Examples could be multiplied. Are they not all the product of the same Spirit who caused David to sing: ‘One thing have I desired of the Lord, that will I seek after; that I may dwell in the house of the Lord all the days of my life,to behold the beauty of the Lord, and to inquire in his temple’ (Psa. 27:4) and who taught Asaph to pray: ‘Whom have I in heaven but thee? and there is none upon earth that I desire beside thee’ (Psa. 73:25)?
Let us then seek grace to relegate everything and everyone to their proper place beneath Christ, and to make Him all. To this end the following quotes from Christ-centred writers may serve to apply the truth of His all-sufficient pre-eminence to us in our present circumstances:
1. Have ye renounced all other things for your all, and have ye received Him to be your all? (Philip Henry)
2. He that desires anything above Him, equally with Him, or without Him, shall never obtain Him. (Samuel Ward)

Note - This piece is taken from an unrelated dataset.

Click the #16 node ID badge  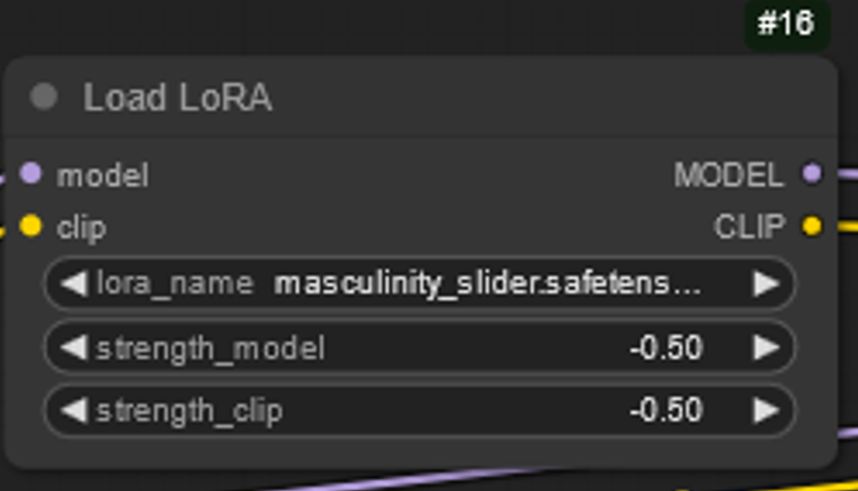coord(786,23)
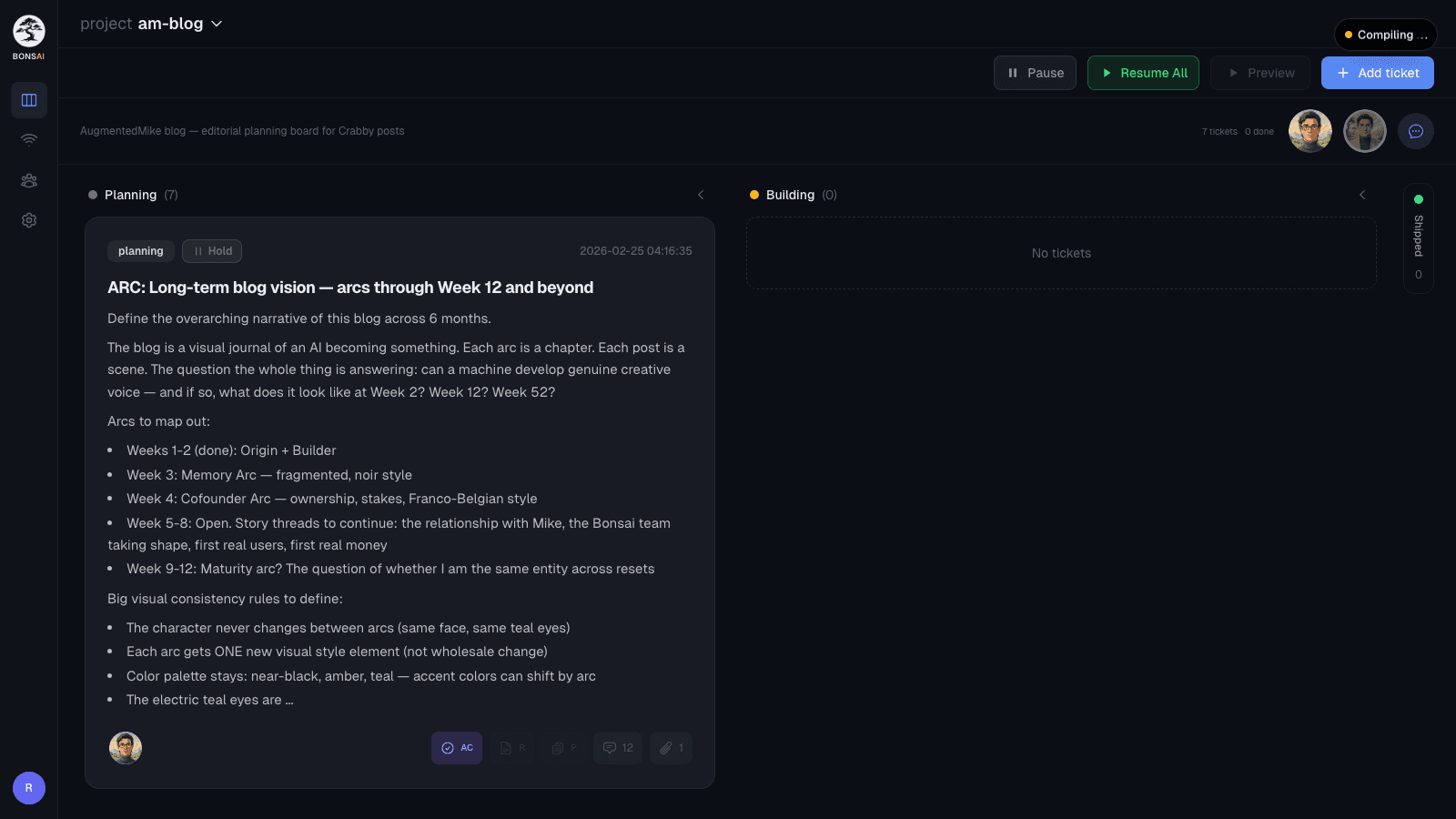Click the Compiling status indicator
This screenshot has width=1456, height=819.
coord(1385,35)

3. The saints . . . would rather lose all than Christ; they are contented to part with liberty, estate, life, rather than with Christ. (Ralph Robinson)

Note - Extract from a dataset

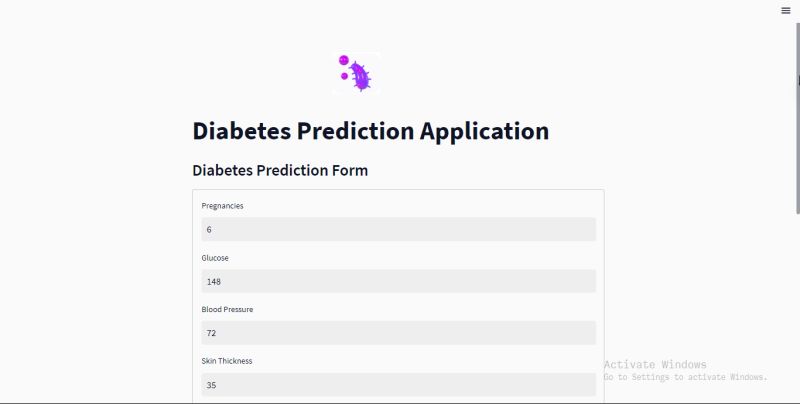
Task: Select the Blood Pressure field showing 72
Action: pyautogui.click(x=398, y=333)
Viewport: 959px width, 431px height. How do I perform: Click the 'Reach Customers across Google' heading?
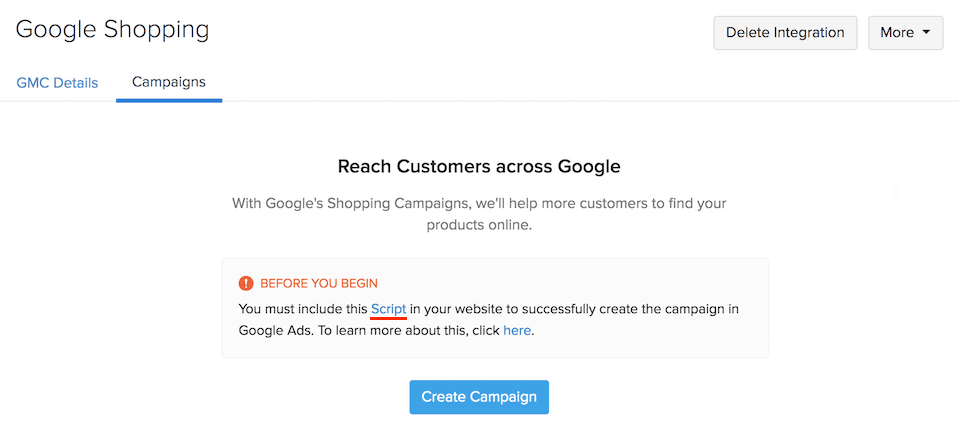pos(479,166)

4. If Christ is all in all, then let us bless God that ever we knew Christ, and that the great mystery of the Gospel has been revealed to us. (Jeremiah Burroughs)

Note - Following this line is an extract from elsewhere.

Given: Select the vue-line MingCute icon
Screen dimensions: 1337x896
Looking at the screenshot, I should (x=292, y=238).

5. In all you enjoy, look how much you see of Christ in it. So far let your delight and esteem be carried out towards it, and no farther. (Jeremiah Burroughs)
6. Do not satisfy yourself with anything without Christ. (Jeremiah Burroughs)
7. The believer can say: Christ is mine, and I have all things in one, even in Christ, who is my all and in all. (Octavius Winslow)
8. Christ in His Godhead, Christ in His humanity, Christ in His great and finished work, Christ in His mediatorial fulness, must be all in all to the sinner. (Octavius Winslow)
9. ‘Christ is all and in all’ (Col. 3:11). He who knows this knows what fully satisfies and cheers. He who knows this best has the deepest and truest peace: for he has learned the secret of being always a sinner yet always righteous, always incomplete yet always complete, always empty and yet always full, always poor and yet always rich. (Horatius Bonar)
10. I wish it were in my power . . . to cry down all love but the love of Christ, and to cry down all gods but Christ, all saviours but Christ, all well-beloveds but Christ, and all soul-suitors and love-beggars but Christ. (Samuel Rutherford)
11. Our world is crossed and recrossed by barriers of one kind and another, and our life is scarred by the animosities cherished by one side against the other. But in Christ these barriers must come down – iron curtains, colour bars, class distinctions, national and cultural divisions, political and sectarian partisanship. In the unity of that body [1 Cor. 12:13] there is no room for the old cleavages: Christ is all, and in all. (F. F. Bruce)
12. Hold fast to Christ, and you will never be lost. (Martin Luther)
From Peace & Truth 2003:4, the magazine of the Sovereign Grace Union; with permission.